Good morning, everyone, and welcome to the DEMIRE AG's Q1 2026 earnings call. My name is Maxi Goodman from Lumi, and I'll be moderating today. We'll start with a management presentation and then move into the Q&A session. If you'd like to ask a question, please click the Raise Hand icon. I'll briefly explain the procedure once the presentation is finished. With that, let's begin. Mr. Rüffel, the floor is yours.
Ladies, gentlemen, good morning, everybody. Welcome to the results presentation for the first quarter of 2026. Thank you for dialing in. With me here is Tim Brückner, CFO, Adrijana Glibic, our Head of HR, and a couple of other members of our team sitting in the room. Roughly two months ago, we presented our annual report. Today, at the close of the first quarter of 2026, I can report that our business is roughly progressing in line with plan despite ongoing macroeconomic headwinds, which we are all familiar with. Annualized contractual rent is down primarily caused by disposals and the higher vacancy level. I will get to that in more detail later on. Meanwhile, both our Net LTV and cost of debt declined slightly over the first three months of the year. On the transaction side, we continue to execute selected transactions.

Data lines:
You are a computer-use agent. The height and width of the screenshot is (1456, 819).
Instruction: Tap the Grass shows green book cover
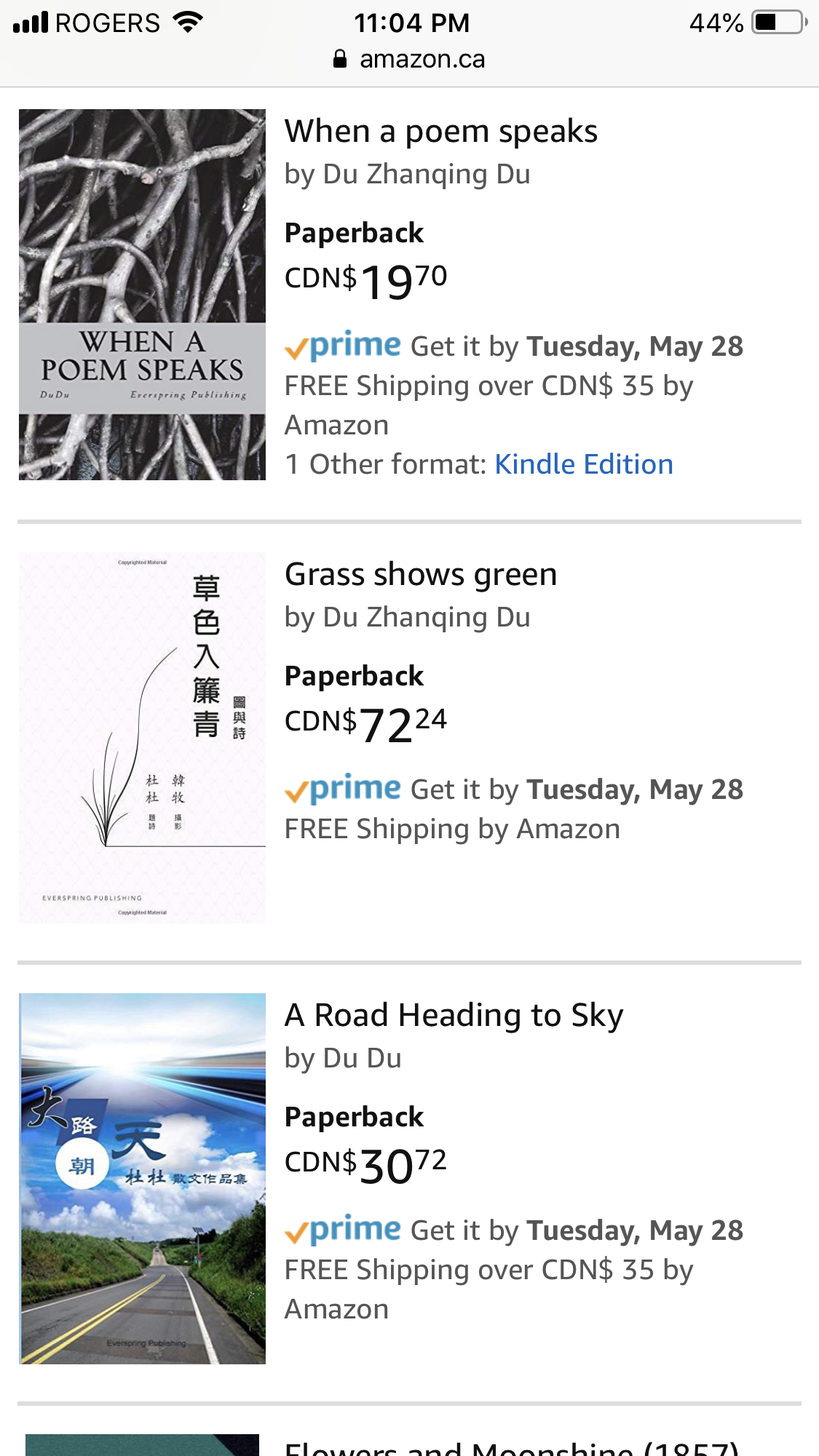click(x=143, y=738)
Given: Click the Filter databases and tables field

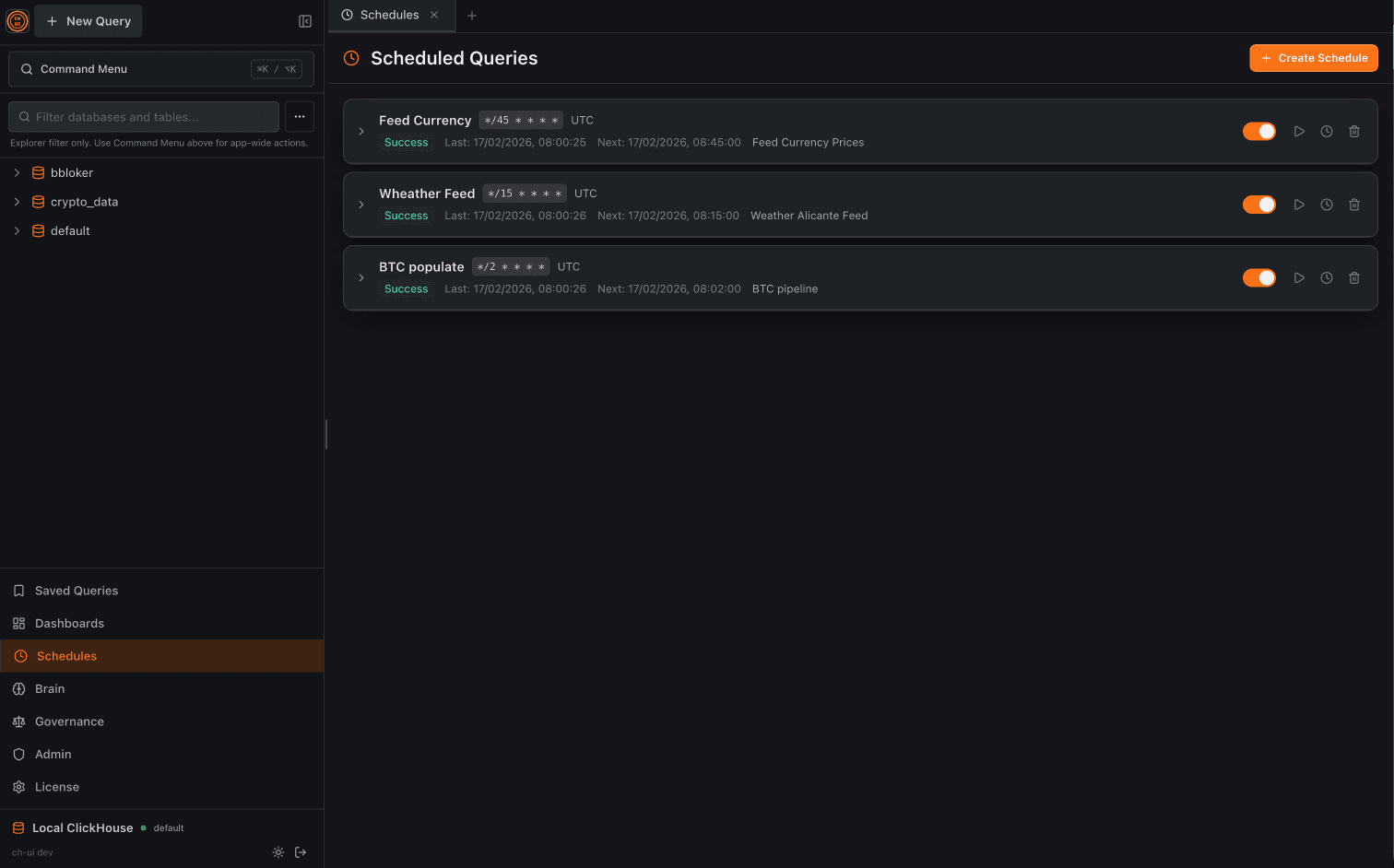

What to do: Write out the earnings call transcript word for word, from "Good morning, everyone, and" up to and including "floor is yours.".

Written reply:
Good morning, everyone, and welcome to the DEMIRE AG's Q1 2026 earnings call. My name is Maxi Goodman from Lumi, and I'll be moderating today. We'll start with a management presentation and then move into the Q&A session. If you'd like to ask a question, please click the Raise Hand icon. I'll briefly explain the procedure once the presentation is finished. With that, let's begin. Mr. Rüffel, the floor is yours.